24.3 Normal mean with known variance and normal prior

This subsection studies a conjugate Bayesian interval for a normal mean.

Example

Example 23 (Normal-normal model). Suppose $X_1,\ldots,X_n\sim \operatorname{Normal}(\mu,\sigma^2)$ independently, where $\sigma^2$ is known. Put a normal prior on $\mu$: \[\mu\sim \operatorname{Normal}(\theta,\tau^2).\] Find the posterior mean and variance, and describe a credible interval.

Solution

The likelihood is normal in $\mu$, and the normal prior is conjugate. The posterior is also normal: \[\mu\mid x\sim \operatorname{Normal}(m_n,v_n),\] where \[m_n=\frac{\tau^2\sum_{i=1}^n x_i+\sigma^2\theta}{n\tau^2+\sigma^2}\] and \[v_n=\frac{\sigma^2\tau^2}{\sigma^2+n\tau^2}.\] Therefore a $100(1-\alpha)\%$ equal-tail credible interval is \[\left[m_n-z_{1-\alpha/2}\sqrt{v_n},\; m_n+z_{1-\alpha/2}\sqrt{v_n}\right].\]

Key idea

Weighted average interpretation The posterior mean is a weighted average of the prior mean $\theta$ and the sample mean $\bar x$: \[m_n=\frac{n\tau^2}{n\tau^2+\sigma^2}\bar x+ \frac{\sigma^2}{n\tau^2+\sigma^2}\theta.\] As $n$ grows, the sample mean receives more weight.

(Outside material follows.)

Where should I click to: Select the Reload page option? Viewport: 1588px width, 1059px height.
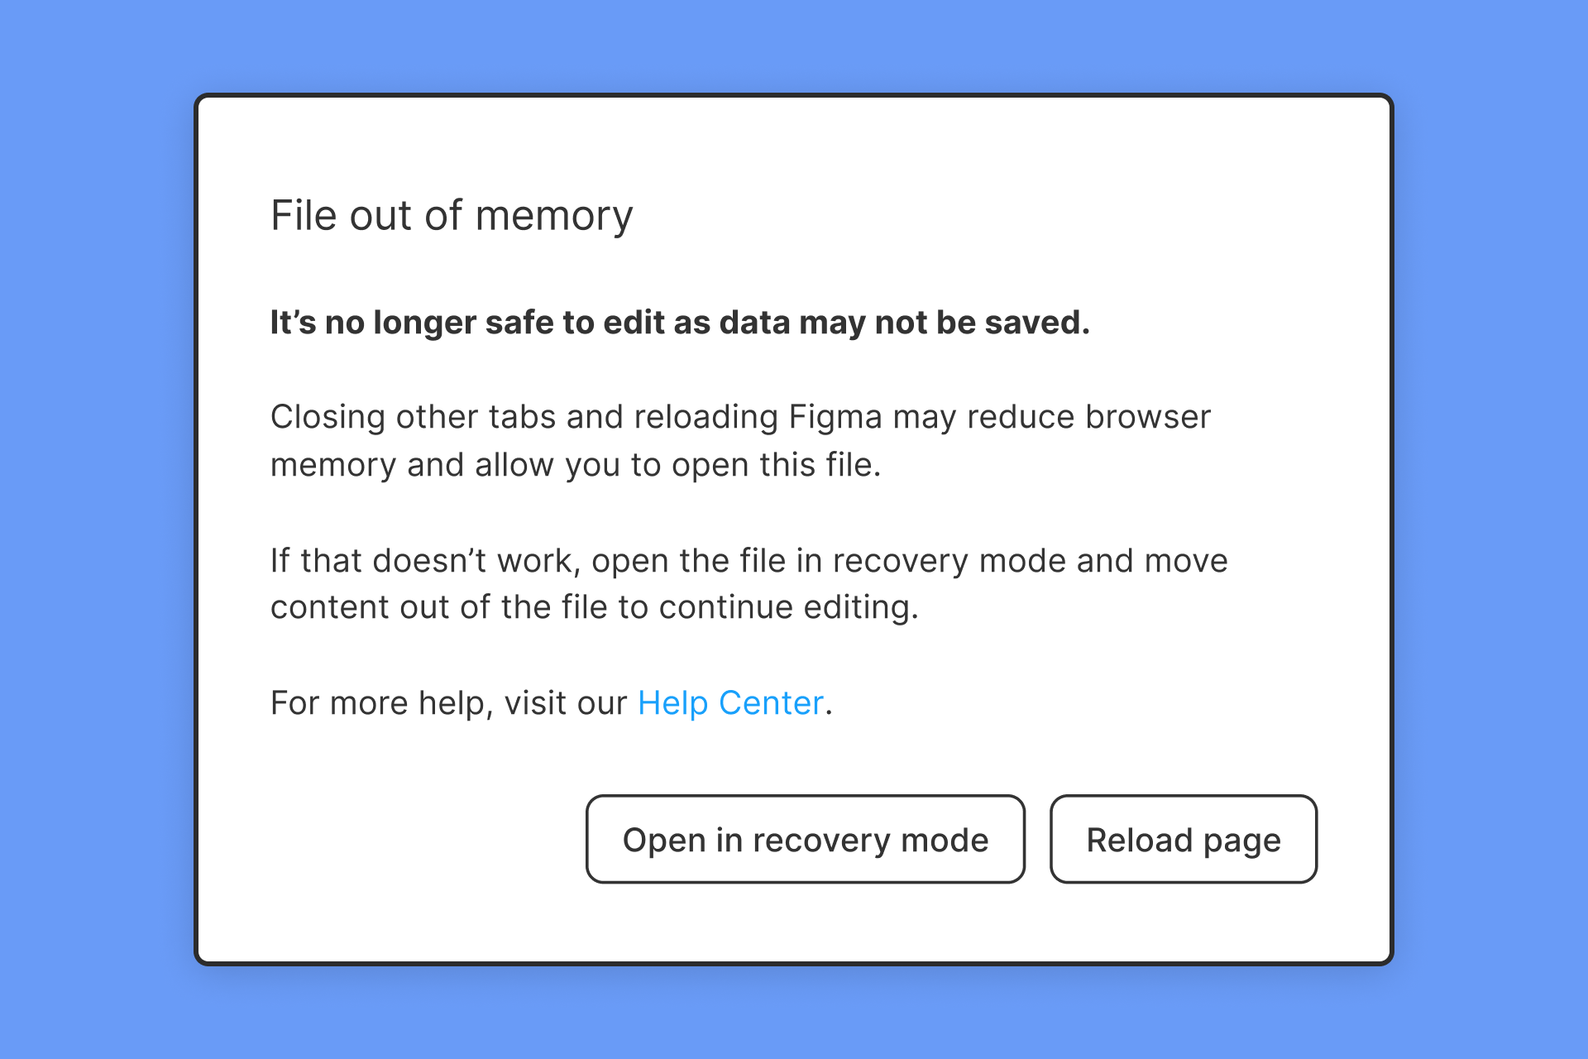(x=1183, y=839)
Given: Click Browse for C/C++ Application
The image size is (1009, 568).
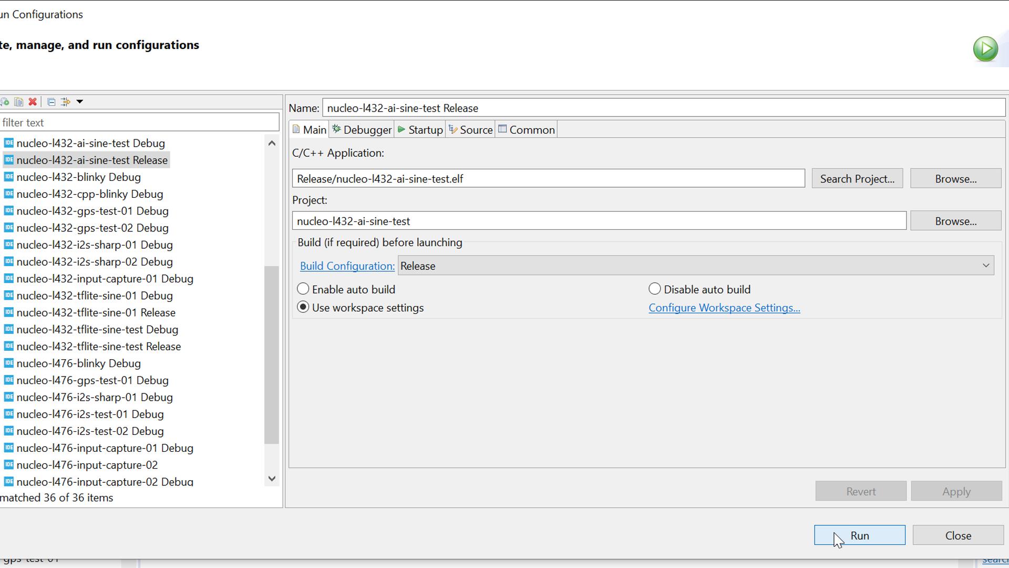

24.4 Poisson data with gamma prior

This subsection presents the gamma-Poisson credible interval.

Example

Example 24 (Poisson data). Suppose $X_1,\ldots,X_n\sim \operatorname{Poisson}(\lambda)$ independently. Use the prior \[\lambda\sim \operatorname{Gamma}(\alpha,\beta),\] where $\beta$ is the rate parameter. Find the posterior distribution.

Solution

The likelihood is proportional to \[e^{-n\lambda}\lambda^{\sum_i x_i}.\] The gamma prior density is proportional to \[\lambda^{\alpha-1}e^{-\beta\lambda}.\] Thus the posterior density is proportional to \[\lambda^{\alpha+\\sum_i x_i-1}e^{-(\beta+n)\lambda}.\] Therefore \[\lambda\mid X\sim \operatorname{Gamma}\left(\alpha+\sum_{i=1}^n x_i,\; \beta+n\right).\] A credible interval for $\lambda$ is obtained from the corresponding gamma posterior quantiles.

Example

Example 25 (Numerical gamma-Poisson posterior). Suppose $n=10$, the observed counts sum to $\sum_i x_i=26$, and the prior is \[\lambda\sim \operatorname{Gamma}(2,1).\] Find the posterior distribution.

Solution

Using the gamma-Poisson update, \[\lambda\mid X\sim \operatorname{Gamma}(2+26,1+10)=\operatorname{Gamma}(28,11).\] A $95\%$ credible interval is given by the $0.025$ and $0.975$ quantiles of this gamma distribution.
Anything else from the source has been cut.